**Petit exercice:**
Relevez chaque ligne des enregistrements qui contient le mot « Commission ».
★ ★ ★ ★
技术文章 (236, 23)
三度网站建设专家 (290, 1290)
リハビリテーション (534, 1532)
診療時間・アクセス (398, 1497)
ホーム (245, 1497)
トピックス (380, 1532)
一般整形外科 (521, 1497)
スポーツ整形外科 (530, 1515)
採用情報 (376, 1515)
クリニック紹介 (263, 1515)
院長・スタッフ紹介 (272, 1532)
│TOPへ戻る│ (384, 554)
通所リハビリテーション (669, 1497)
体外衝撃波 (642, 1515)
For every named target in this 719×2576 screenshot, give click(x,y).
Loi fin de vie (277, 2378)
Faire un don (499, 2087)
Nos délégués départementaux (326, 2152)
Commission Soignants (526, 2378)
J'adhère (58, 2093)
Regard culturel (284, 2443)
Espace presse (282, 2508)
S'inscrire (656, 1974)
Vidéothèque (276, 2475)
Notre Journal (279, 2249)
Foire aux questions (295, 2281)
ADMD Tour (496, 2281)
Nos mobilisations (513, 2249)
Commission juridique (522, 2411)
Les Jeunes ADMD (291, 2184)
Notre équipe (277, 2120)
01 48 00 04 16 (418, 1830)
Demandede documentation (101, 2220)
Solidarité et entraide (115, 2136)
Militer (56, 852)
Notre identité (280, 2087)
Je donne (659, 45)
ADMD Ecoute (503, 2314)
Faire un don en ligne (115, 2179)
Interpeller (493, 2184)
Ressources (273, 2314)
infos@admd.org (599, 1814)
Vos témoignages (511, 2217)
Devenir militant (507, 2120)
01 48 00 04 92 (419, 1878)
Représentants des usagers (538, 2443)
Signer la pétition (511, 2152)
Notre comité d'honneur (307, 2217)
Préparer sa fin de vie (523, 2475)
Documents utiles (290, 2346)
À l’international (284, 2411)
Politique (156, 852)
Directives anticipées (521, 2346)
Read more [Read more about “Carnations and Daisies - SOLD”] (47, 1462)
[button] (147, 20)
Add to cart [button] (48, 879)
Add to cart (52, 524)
★ ★ ★ ★
**Résultat obtenu:**
Commission Soignants (526, 2378)
Commission juridique (522, 2411)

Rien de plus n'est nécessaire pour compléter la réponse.